We focus on the target application of measuring growth rates of apple fruitlets³³3A fruitlet is a young apple formed on the tree shortly after pollination. This is important because it enables farmers to better control their annual yield. It is standard practice to thin apple trees to prevent them from developing a pattern of alternative year bearing in order to produce a more consistent yearly harvest. To predict the effect of thinning application applied on trees, the Fruitlet Growth Model developed by Greene et al. [16] is used to determine how often farmers need to spray their crops. The model takes into account the growth rates of a subset of fruitlets over multiple days. The fruitlets with growth rates greater than 50% of the fastest growing fruits are predicted to persist the thinning. Farmers calculate the percentage of fruitlets expected to abscise and use this information to determine if another round of chemical thinner needs to be applied.

+---+

● **Written task**: Continue the passage on measuring apple fruitlet growth rates, starting right after its last sentence.

● **Extracted information**:

+---+

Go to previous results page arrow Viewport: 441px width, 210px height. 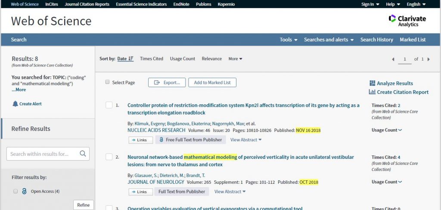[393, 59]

+---+

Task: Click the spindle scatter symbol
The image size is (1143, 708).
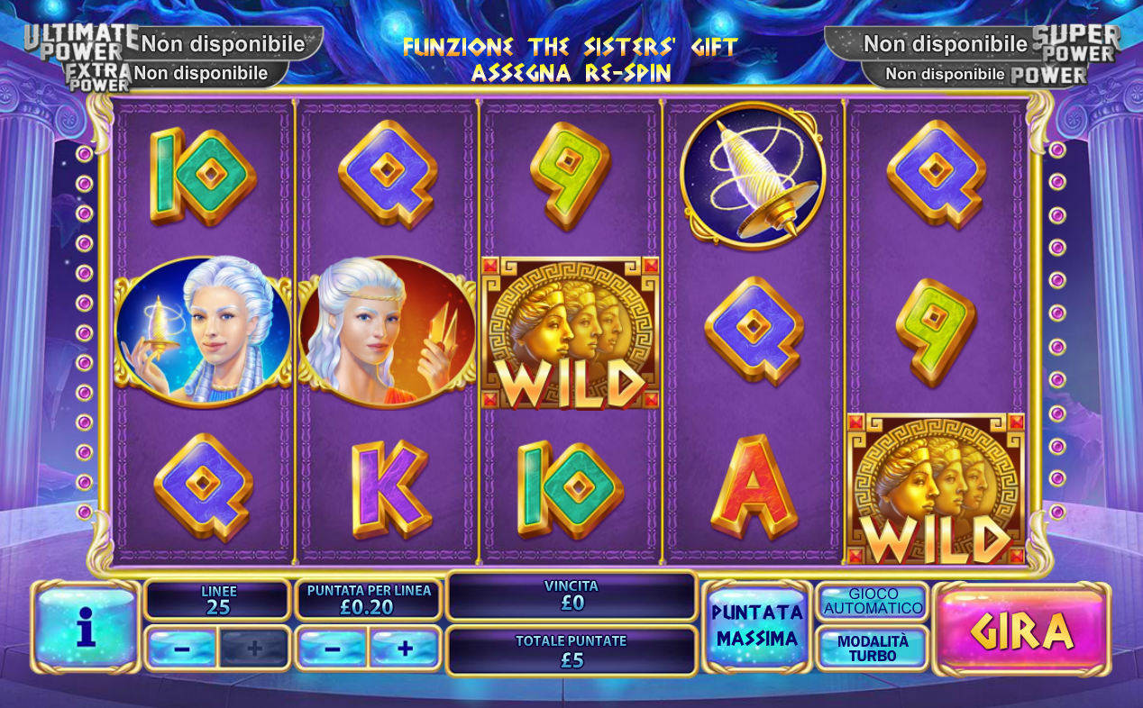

+---+

● **Result**:
The sizing method most commonly used in practice involves identifying each individual fruitlet, using a digital caliper to hand-measure sizes, and manually entering the data into a spreadsheet so that growth rates can be tracked. We will refer to this sizing process as the caliper method. The number of fruit typically sized using the caliper method is approximately 400-500 fruitlets per varietal. This means growers need to size hundreds to thousands of fruitlets depending on the number of varietals that they grow. Each fruitlet is sized twice per thinning application: once three to four days after application, and again seven to eight days after application. Taking this many hand-measurements is not only labor-intensive, but highly subject to human error. It is inefficient and time-consuming for a human to record caliper readings for hundreds to thousands of fruitlets across multiple days, making some farmers hesitant to adopt the approach. Manually associating fruitlets across different days is also very challenging; fruitlets are likely to have moved or fallen off, resulting in them being mis-identified which negatively affects growth estimates. Moreover, using calipers creates variability when measuring asymmetrically shaped fruit, leading to inaccurate measurements which become more pronounced as different workers are employed to collect data. As a result, there is a need to automate this process to make sizing faster, more repeatable, and more accurate.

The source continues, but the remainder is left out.